Una noche austera sobre la ciudad luminosa de Europa, fue testigo de nuestro impresionante encuentro; entre copas de vino caliente y el frío punzante, Stuart no sabía lo que decía. Me permito narrar, con modesta perspicacia y palabras razonables, lo que su voz mencionaba:
― ¡Estaba muerto! ¡Qué crees! ¡Oh, el bendito dorado como la luz de esa torre! ¡Siempre odié el nombre de Laura! ¡No, mi esposa tiene un nombre único, Lia, Lia como las perras! Pero aquella vez, sobre el bote y el mar de los islotes, muy lejos de aquí, ella quería lo más preciado que puede pedirte una mujer. Aquella vez, me miró fijamente y con una sonrisa tan hermosa como el sol que brillaba en el agua me confesó que el viaje sería eterno si yo le revelaba la sorpresa que tanto quería escuchar. ¡Maldita memoria! ¡solo había planificado un paseo tropical, unas cuantas cervezas y un baile de música ordinaria por la noche! Cuando recordé, supe que pedirle sus manos y entregarle lo que soñaba siempre, estaba muy lejos de alcanzarlo. Los pechos pomposos como la fruta de las palmas y la felicidad en su cara me preocuparon. Cerró los ojos despacio, aproximando sus mejillas coloradas contra las orejas al estirar sus labios. Ella esperaba que le dijera lo que no había planificado como el hombre que la amaba ―y aún la amo― pero ella ilusa, estaba segura de algo que no le iba a ofrecer. Tendió una mano y yo, quedé invadido de la pena.
―No fue el momento indicado de pedírselo… ―dije.
― ¿Pedir qué? ¡Dios santo! De la ardua preocupación la garganta se humedecía por la saliva, la mirada perdí sobre el agua y fue cuando encontré aquel tesoro. Era un joyero y lo más importante… ¡No me lo vas a creer! El anillo de oro y perlas. ¡Más brillante que la luz de la torre Eiffel! A la espera del regalo original, escondí el nombre de Laura y le dije que la sorpresa estaba lista por la noche.

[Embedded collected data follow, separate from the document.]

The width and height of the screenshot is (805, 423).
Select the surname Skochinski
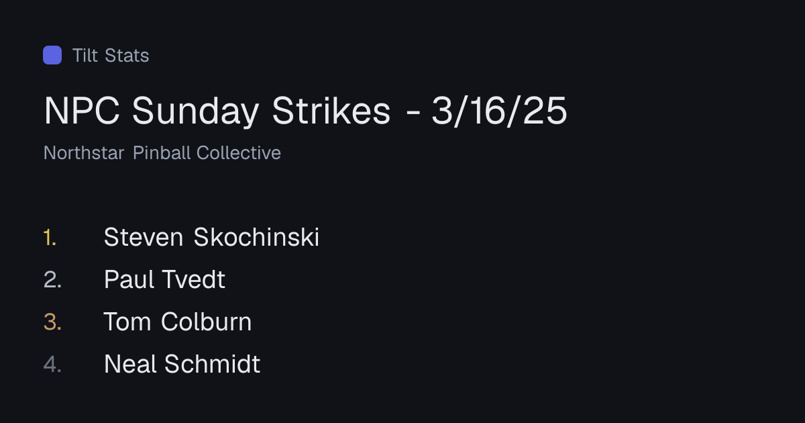[x=256, y=237]
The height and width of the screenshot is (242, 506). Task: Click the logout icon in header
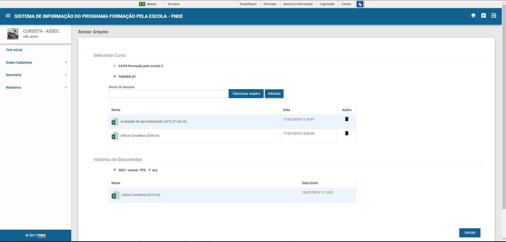tap(494, 16)
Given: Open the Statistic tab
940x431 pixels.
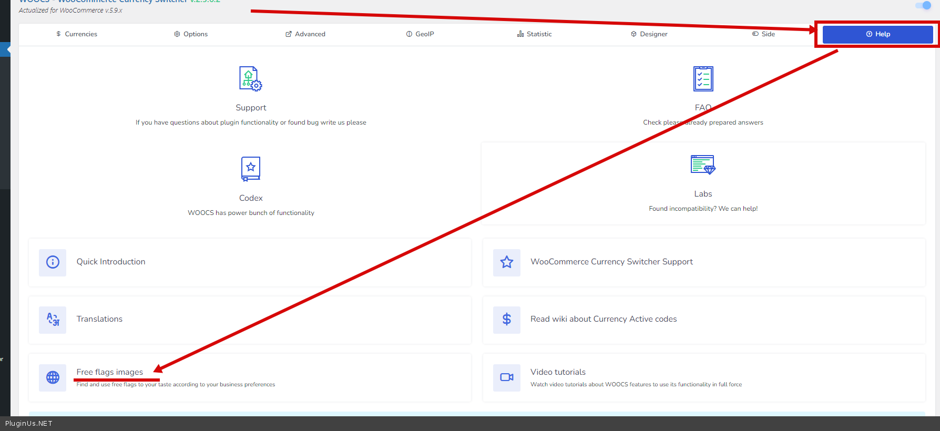Looking at the screenshot, I should [535, 34].
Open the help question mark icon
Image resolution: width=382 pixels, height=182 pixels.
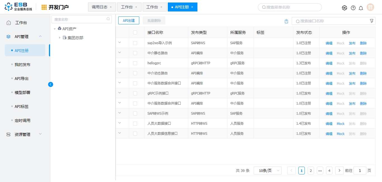pos(353,8)
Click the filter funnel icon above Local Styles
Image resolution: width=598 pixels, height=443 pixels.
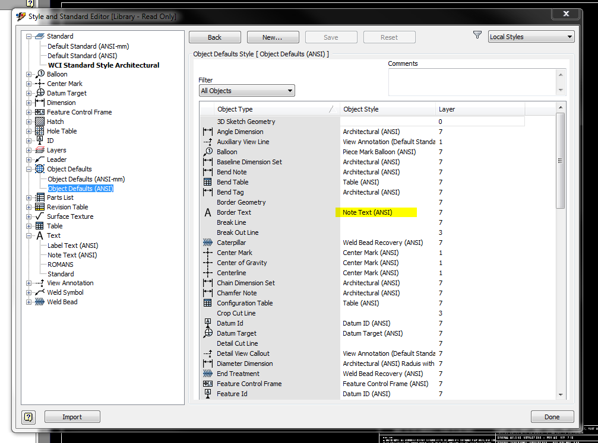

― ¿Cómo ibas a dar un anillo de compromiso con el nombre de Laura? ―dije y por aquella vez, olvidé por completo la historia de Karl.
― ¡Ni en mi otra vida me vuelvo a casar! Ya eran cinco años amarrados y por la iglesia misma. ¡No hombre! Corrí al pueblo y vendí aquel anillo, corrí como alma que lleva el diablo y compré dos boletos de avión. ¡Y aquí estamos! En París, yo tomando vino, charlando con….
―Arnold…―referí.
―¡Arnold! Y mi esposa haciendo sus sueños realidad. ¿No te sorprende? ―el hombre soltó una risa formidable y resbaló de su mano la copa al suelo.
Cuando caminé por los jardines de la ciudad finalizando la medianoche, el nombre de Laura, un seudónimo tan común en cada viaje al que iba, no tenía importancia para mí. Pero entonces… ¿grabado en un anillo y desplazándose dentro de un joyero muy cerca de aquellas costas? Ya no había caso… No volví a ver la cara de Karl ni de Stuart. Solo me di cuenta de que una historia sorprendente como esa jamás podría superarla… al menos que nunca deje mi mochila y no olvide lo maravilloso de recorrer este mundo.